— Supplied material —
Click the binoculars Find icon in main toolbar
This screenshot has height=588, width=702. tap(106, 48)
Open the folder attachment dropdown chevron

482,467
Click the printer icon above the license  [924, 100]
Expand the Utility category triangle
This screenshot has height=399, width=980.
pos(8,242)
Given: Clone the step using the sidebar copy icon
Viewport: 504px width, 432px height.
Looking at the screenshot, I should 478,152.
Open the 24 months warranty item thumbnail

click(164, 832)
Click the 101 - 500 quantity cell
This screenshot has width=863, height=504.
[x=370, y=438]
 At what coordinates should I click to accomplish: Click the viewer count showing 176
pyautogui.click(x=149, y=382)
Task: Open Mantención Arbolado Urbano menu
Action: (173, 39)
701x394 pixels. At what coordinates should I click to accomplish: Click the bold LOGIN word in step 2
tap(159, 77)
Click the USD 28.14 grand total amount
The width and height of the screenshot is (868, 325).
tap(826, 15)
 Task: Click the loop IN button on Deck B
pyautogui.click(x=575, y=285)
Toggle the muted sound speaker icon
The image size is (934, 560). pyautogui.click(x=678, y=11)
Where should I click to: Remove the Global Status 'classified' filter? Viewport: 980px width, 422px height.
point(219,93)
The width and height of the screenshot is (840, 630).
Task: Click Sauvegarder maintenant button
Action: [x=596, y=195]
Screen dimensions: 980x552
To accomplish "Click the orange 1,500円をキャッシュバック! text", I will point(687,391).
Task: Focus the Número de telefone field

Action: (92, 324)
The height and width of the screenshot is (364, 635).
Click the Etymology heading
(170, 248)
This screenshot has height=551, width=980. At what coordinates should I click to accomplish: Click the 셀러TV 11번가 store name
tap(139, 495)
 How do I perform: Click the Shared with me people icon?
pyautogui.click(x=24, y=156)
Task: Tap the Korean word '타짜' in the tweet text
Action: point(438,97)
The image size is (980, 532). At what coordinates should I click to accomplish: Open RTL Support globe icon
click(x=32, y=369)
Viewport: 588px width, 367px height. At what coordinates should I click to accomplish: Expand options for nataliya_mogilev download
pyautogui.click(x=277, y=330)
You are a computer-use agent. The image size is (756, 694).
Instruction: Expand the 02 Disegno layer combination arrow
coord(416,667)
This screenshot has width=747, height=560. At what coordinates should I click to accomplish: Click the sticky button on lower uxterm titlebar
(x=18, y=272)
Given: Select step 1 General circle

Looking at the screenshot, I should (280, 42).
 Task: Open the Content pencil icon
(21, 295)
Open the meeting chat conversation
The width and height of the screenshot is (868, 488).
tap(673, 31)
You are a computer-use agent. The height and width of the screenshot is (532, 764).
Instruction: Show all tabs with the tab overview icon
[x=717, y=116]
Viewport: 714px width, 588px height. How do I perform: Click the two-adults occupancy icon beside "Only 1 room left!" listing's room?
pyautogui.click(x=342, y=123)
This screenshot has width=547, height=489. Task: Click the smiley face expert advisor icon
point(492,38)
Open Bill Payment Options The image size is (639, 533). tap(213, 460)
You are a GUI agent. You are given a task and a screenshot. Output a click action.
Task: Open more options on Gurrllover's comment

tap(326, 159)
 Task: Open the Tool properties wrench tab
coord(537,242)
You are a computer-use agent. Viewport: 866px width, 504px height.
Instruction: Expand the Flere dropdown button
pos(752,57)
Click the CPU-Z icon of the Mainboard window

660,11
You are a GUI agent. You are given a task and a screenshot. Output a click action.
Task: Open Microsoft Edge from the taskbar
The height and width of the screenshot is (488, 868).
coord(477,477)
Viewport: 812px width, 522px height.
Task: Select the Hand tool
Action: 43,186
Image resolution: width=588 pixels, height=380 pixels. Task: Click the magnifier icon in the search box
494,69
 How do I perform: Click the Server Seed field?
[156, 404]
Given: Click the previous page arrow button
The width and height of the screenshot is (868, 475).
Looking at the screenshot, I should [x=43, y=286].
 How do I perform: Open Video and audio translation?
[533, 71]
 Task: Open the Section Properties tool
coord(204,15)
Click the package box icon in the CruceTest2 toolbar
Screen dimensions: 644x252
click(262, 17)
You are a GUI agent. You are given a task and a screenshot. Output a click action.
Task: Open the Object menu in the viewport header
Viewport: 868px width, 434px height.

— Work instruction —
Work out how many lines in the data above contain the word "computer" and respond with that number only.

— Solution to this problem —
3